The lesson for woodworkers is that brash or brittle wood should not and cannot be used for load bearing structures, eg, floor joists, floorboards, table and chair legs, rails, etc. The safest thing is to not use it at all except for purely decorative items such as small carvings or other non-critical parts. Secondly, materials other than wood might be better choices in high heat environments such as forges, certain areas within commercial kitchens or glass blowing workshops for shelving, steps, ladders and so on.

References.

Hoadley, RB, (2000) Understanding Wood: a craftsman’s guide to wood technology, revised edition, The Taunton Press, CT, USA.

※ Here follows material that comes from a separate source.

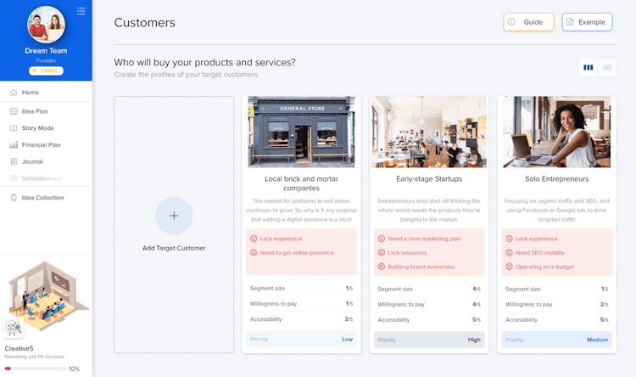This screenshot has width=636, height=377.
Task: Click the Financial Plan chart icon
Action: click(x=14, y=145)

Rossnagel WE, Higgins LR and MacDonald, JA, (1988) Handbook of Rigging for Construction and Industrial Operations, 4th ed, McGraw-Hill Professional, New York.

Shield, ED, (2005) Plantation Grown Eucalypts: Utilisation for Lumber and Rotary Veneers—Primary Conversion. Economic Forestry Associates, Australia. Seminário Internacional de Utilização da Madeira de Eucalypto Para Serraria, pp 133- 139
 
Interesting and very knowledgeable, "carroty" is a new one to me. However I am not a great reader of woodworking material. I personally would have described AWO as carroty due to its colouring, I call it ginger, but I suppose thats racist these days.
Can I invent a term for the soft brown / white squishy bits which can be found on occasions in ash, "bananary".
Feel free to use it in any work and I allow the term to be used in BW if wanted
 
Hi

I think Yetloh has summarised the problem with air dried. To use it commercially you need a lot of pace to store it. Anyone who has visited the Barnsley workshops must be impressed by their storage sheds. However most small makers do not have the space. Yes, good air dried is wonderful to work, especially walnut, but practicallity means we used kiln dried.

I find the kiln dried oak from John Boddy's in Boroughbridge works well.

Chris
 
I prefer air dried...provided it really is dried!

Most of the complaints about air dried on this thread seem to be about timber that was sold as air dried, but actually wasn't.

IMO you shouldn't use air dried timber unless you've got either a good moisture meter or a good and trusted supplier, otherwise you're just guessing and hoping for the best.